GW-501516 is discussed last in this section because it's often mislabeled as a SARM. Cardarine is a selective activator which binds to PPAR receptors rather androgen receptors. Cardarine acts on a different pathways but its effects are equally as impressive as SARM compounds. Cardarine activates AMPK, which is responsible for oxidizing fatty acids and stimulating muscle glucose uptake.
Researchers found administering this compound helped to reverse metabolic abnormalities in pre-diabetic obese men with metabolic syndrome. [42] With more than 33% of the adult population and 16.7% of the child (ages 6-19) population in the United States considered to be obese, this compound could be a key element in controlling this crisis. [43]
Further examination on rats and monkeys showed that this compound not only helped to burn fat and build muscle, but it also eliminated the occurrence of diet-induced obesity and Type II Diabetes, increased HDL, and lowered VLDL. [42] This compound has a number of impressive upsides, but it does have one potential, serious, downside. When Cardarine is administered in excessively high doses in rats over a relatively long period of time, the compound may cause cancer. [42]
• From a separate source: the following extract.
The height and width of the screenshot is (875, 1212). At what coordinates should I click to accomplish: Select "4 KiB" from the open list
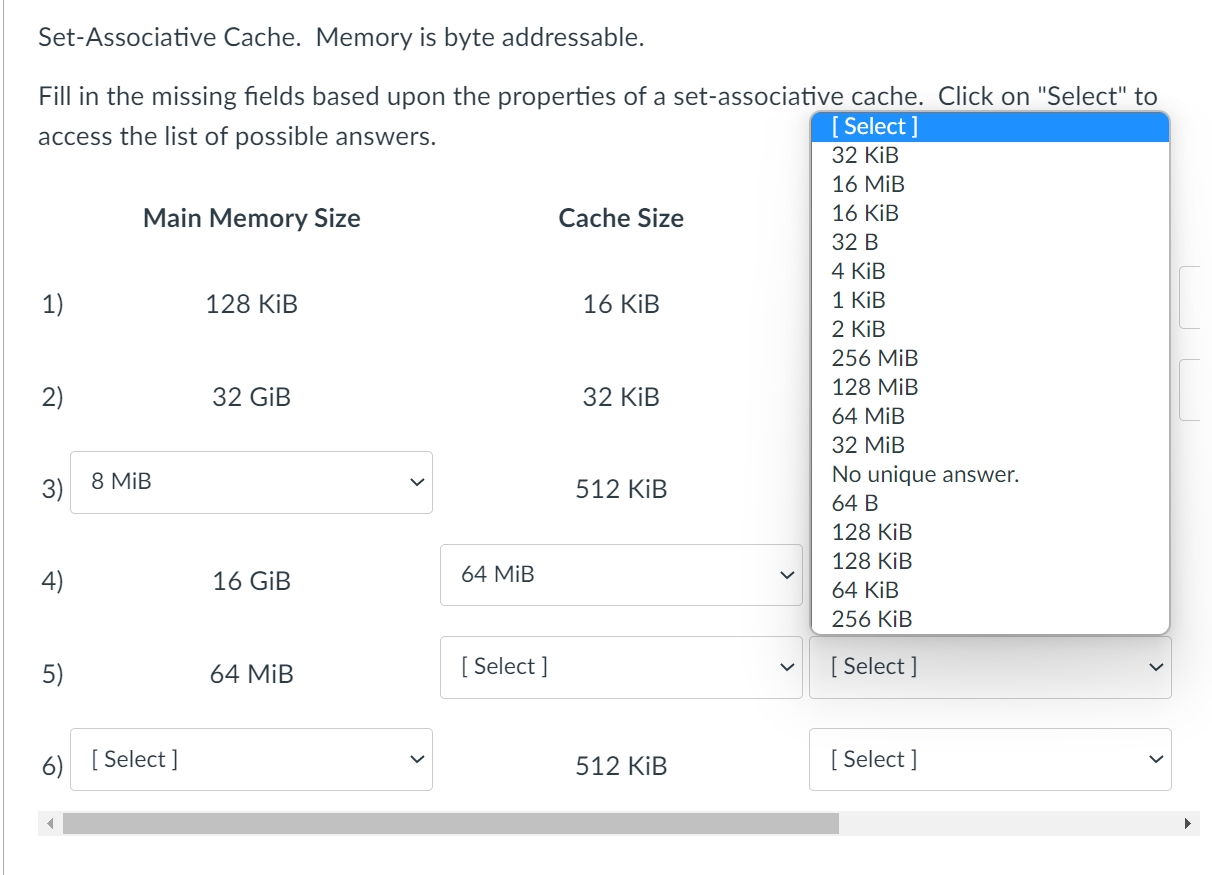[x=857, y=270]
A few studies arrived at this finding while others show that Cardarine is completely harmless - it doesn't suppress key hormones, it's not toxic, nor does it cause the typical side effects seen with use of SARMs and AASs. Although Cardarine is not technically a SARM, it's still prohibited at all times by the World Anti-Doping Agency (WADA) and IOC because it's considered a metabolic modulator that activates AMPK. [44]
In the fitness community, this compound is most commonly used to improve exercise endurance and assist in fat loss. While dosing 10mg/day of Cardarine in 8 week cycles appears to be effective for dramatically increasing both aerobic and anaerobic endurance, stacking Cardarine with AICAR appears to magnify these effects to a greater degree. [42]
Increasing endurance via cardiovascular training can improve intra-set recovery during weight training sessions. [45] Improved recovery means you'll be able to train at a higher volume, more frequently, and/or more intensely. To assist in fat-loss and preserve muscle mass, users dose Cardarine 10-20mg per day and may stack with Ostarine and Andarine during an 8-week cycle. [42]
As with any supplement, start with the minimum recommended dose and adjust accordingly based on your response.